Customized questions versus benchmarked wordings

To decide between a custom wording or a benchmarked question wording, ask: which wording will lead to better actionable information for the organization and its priorities?

When working from a survey template, it will almost always be worthwhile putting some effort into customization. You want question sets that genuinely suit the organization. To best achieve this, it may be necessary to remove questions, add questions and/or reword questions.

Questions that should be removed include those that:

  • are inapplicable to the organization
  • the organization would be unwilling to act upon
  • don't align with the key principles.

Add questions that relate to unique characteristics of the organization or the specific situations that it faces. Consider what makes the organization unique and what is critical to your future success.

Often, questions from a benchmarked survey will be largely applicable to most organizations, but may be a bit off-base for some. In these cases, careful tweaks to wordings may allow the intention and practical effect of the questions to be retained while making them more on-point for the people surveyed. Of course, any tweak must be evaluated for whether it will impact on the validity of benchmarks. If the meaning of a question is tweaked too far, it may no longer be appropriate to use it as a basis for benchmark comparisons.

Cognitive Model of Question Response

Whether employing the benchmark approach, the strategic alignment approach, or a blend of the two, the Cognitive Model of Question Response is a good way to evaluate the clarity and effectiveness of questions.

Essentially, the Cognitive Model of Question Response is a four-step framework that gives you a general idea of how easy the employee engagement survey questions are to answer.

It’s a great idea to test your questions before the survey goes out.

The Cognitive Model of Question Response has four steps:

  • Understand the intent of the question
  • Search memory for information related to the topic
  • Make a judgement about that information
  • Translate that judgement into a response.

If a question is well crafted, people will go through these four steps seamlessly and effortlessly.

If the flow through these steps is less than smooth, the question should be tweaked. Think about how you could alter the wording to make the question more relevant to employees.

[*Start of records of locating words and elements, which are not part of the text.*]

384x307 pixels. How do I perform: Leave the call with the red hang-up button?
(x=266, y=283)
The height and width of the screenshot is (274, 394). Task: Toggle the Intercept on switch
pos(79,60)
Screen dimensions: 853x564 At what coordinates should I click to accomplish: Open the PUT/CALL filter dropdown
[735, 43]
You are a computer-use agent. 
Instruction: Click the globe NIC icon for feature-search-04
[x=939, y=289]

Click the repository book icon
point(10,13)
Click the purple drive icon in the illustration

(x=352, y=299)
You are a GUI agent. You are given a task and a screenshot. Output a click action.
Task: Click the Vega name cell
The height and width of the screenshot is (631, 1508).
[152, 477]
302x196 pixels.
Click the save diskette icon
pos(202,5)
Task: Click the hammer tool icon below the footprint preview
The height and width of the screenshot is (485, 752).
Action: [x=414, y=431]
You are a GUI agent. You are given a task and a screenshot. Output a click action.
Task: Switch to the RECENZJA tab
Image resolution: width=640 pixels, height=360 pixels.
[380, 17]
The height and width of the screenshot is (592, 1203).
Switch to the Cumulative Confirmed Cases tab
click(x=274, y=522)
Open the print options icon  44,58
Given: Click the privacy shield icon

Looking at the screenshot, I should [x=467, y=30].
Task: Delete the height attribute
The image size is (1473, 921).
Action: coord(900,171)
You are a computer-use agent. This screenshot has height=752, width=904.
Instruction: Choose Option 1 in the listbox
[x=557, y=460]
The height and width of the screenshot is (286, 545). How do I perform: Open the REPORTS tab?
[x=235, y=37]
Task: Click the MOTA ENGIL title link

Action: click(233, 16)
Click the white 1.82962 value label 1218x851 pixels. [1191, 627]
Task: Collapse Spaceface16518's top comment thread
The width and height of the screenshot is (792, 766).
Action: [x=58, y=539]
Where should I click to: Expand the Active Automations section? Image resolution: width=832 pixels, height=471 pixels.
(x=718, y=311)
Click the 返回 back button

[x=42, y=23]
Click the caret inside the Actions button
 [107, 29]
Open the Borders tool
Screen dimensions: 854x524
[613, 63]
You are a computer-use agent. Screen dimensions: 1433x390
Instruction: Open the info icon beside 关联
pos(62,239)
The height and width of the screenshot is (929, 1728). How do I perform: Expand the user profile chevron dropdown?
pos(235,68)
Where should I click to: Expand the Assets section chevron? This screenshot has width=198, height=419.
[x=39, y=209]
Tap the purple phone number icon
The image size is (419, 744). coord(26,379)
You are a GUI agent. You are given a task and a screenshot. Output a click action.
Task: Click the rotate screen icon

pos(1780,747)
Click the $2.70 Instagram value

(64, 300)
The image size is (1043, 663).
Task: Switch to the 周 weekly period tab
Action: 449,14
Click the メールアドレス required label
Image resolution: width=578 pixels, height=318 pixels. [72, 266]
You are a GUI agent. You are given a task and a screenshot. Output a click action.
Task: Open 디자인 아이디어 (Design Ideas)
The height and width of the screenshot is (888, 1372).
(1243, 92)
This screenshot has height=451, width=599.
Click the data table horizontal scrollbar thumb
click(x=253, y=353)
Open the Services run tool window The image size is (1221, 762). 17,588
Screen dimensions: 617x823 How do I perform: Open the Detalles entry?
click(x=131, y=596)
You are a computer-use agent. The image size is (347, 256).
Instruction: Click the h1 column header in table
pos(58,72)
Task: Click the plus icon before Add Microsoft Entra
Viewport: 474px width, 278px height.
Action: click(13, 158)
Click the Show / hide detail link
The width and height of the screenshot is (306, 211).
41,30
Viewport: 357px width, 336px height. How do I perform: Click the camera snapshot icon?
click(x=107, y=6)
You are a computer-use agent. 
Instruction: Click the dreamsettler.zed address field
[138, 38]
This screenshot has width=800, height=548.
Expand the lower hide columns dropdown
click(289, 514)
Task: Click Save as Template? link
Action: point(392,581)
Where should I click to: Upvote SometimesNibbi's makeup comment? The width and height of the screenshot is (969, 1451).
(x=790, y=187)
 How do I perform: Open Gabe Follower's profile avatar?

In some cases, you may find that people in a specific location, department, or tenure group would be unable to complete a step in the Cognitive Model of Question Response. If so, rewrite the question so that the data you collect isn’t tainted by misunderstanding.

Summary

Designing quality questions that are in sync with objectives is crucial to the effectiveness and usability of survey data.

The best person to design survey questions will have a deep understanding of organizational culture and strategic business objectives.

Typically, this person will be an HR leader within the organization. That’s because they possess valuable insight into the people issues that an organization currently faces.

Regardless of who designs the questions, however, it’s important to remember the three key principles before getting started. Define the desired outcome. Remember that every question sends a signal. Make sure that every question is necessary and purposeful.

Once the key principles have been checked off, consider which approach makes the most sense for you: the Benchmarking Approach or the Strategic Alignment Approach. The former can be ideal for first time surveys, while the latter can be great for organizations going through dramatic changes.

Be flexible—you may find that the approach that makes the most sense is one or the other, or a combination of the two.

Before launching a survey, give the questions a final review using the the Cognitive Model of Question Response. If a question is hard to understand or difficult to answer, give it a tweak.

Finally, don't hesitate to ask for help. There are quality employee survey platforms which will not only provide template surveys, but do the heavy lifting when it comes to analysis and provide plenty of tips along the way.

Survey design is a unique challenge that requires forward thinking and expert guidance. Each survey should be designed in the context of a larger employee engagement program—a piece of a larger puzzle.